■ **Dataset extract**:
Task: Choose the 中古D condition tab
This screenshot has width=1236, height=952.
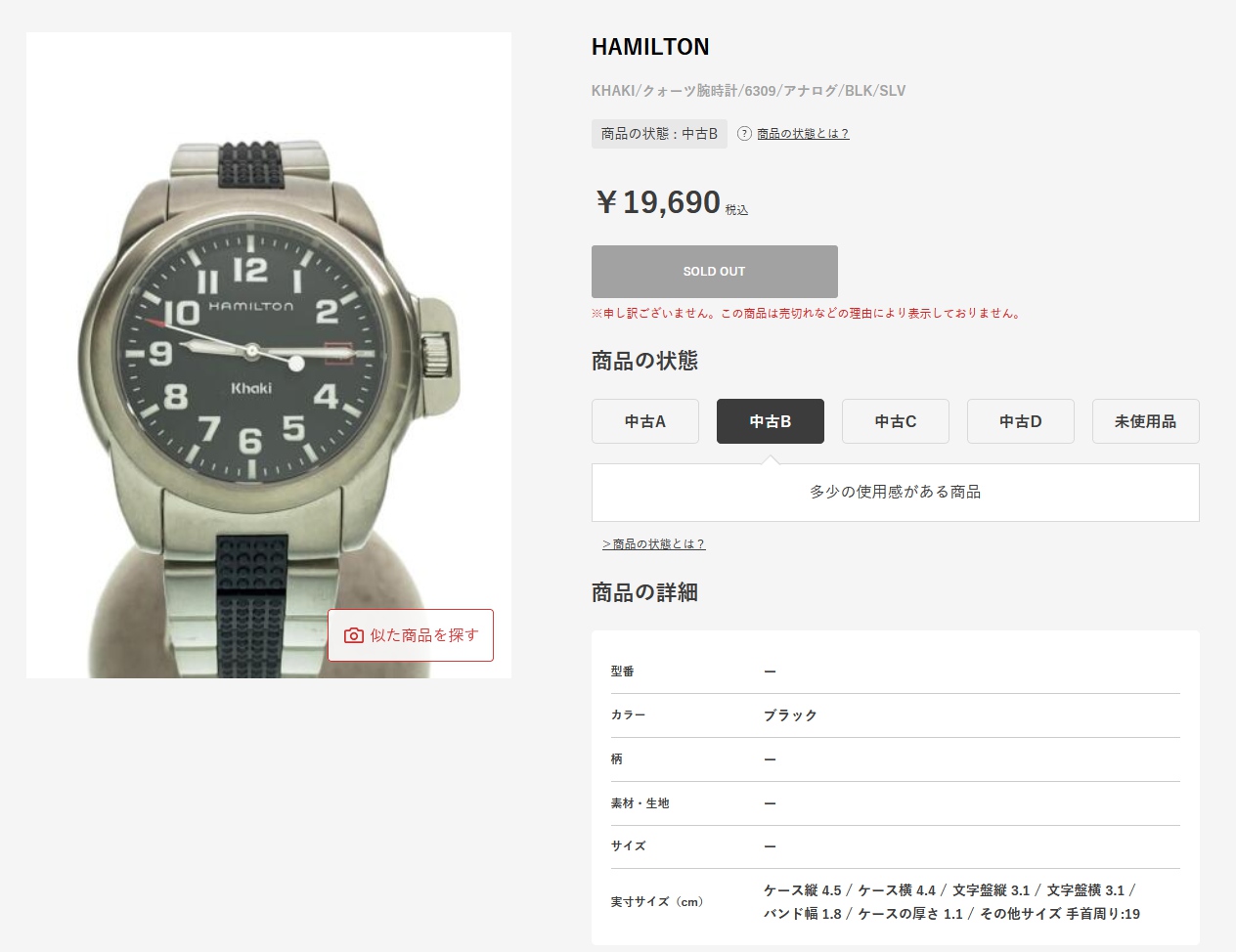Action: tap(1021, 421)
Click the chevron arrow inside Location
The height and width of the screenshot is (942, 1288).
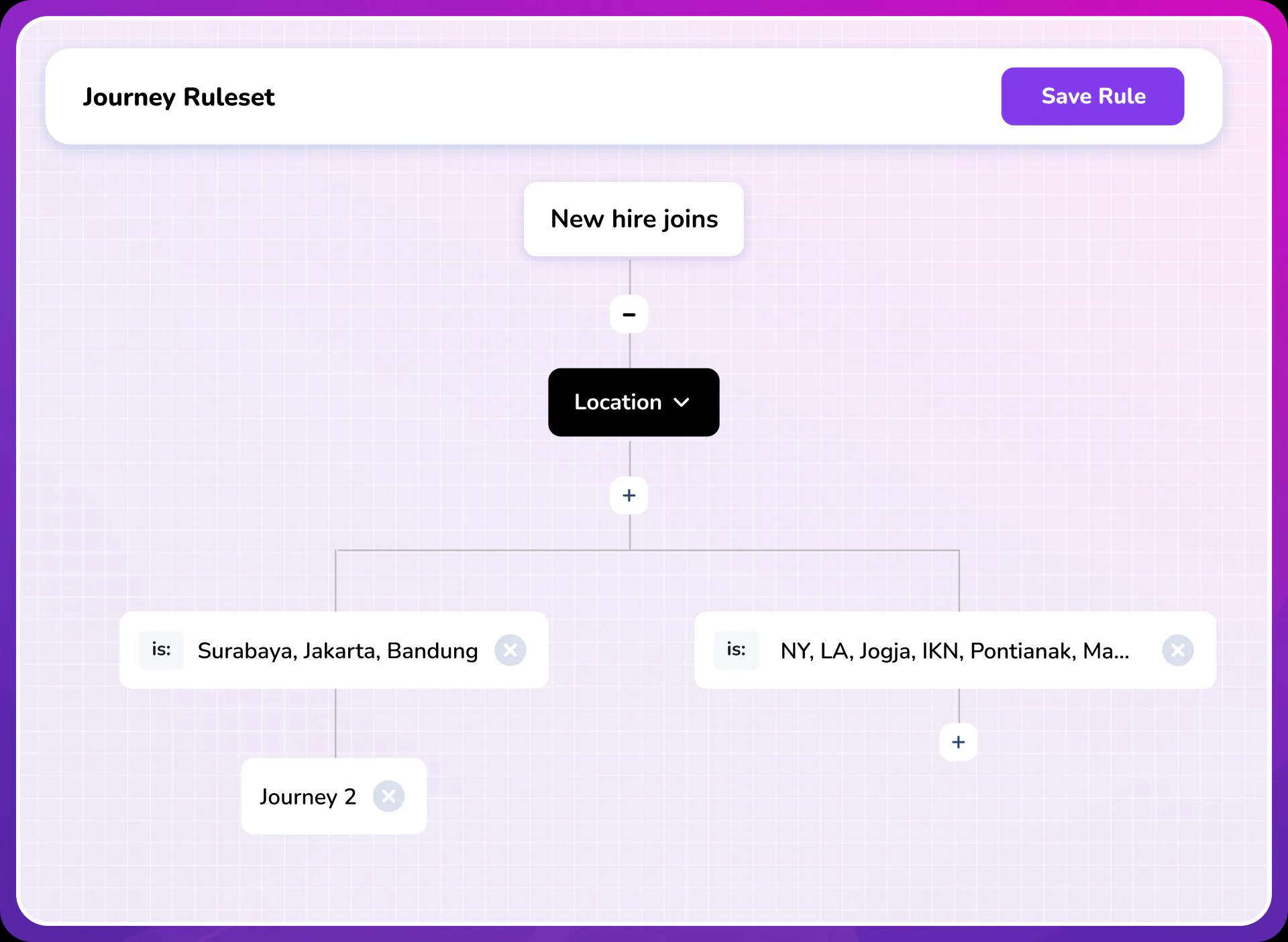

■ **Request**: Copy out every line of the records above word for word, leaving out the pictures.

■ **Response to the exercise**:
Task: Choose the 中古D condition tab
This screenshot has width=1236, height=952.
Action: tap(1021, 421)
Click the chevron arrow inside Location
The height and width of the screenshot is (942, 1288).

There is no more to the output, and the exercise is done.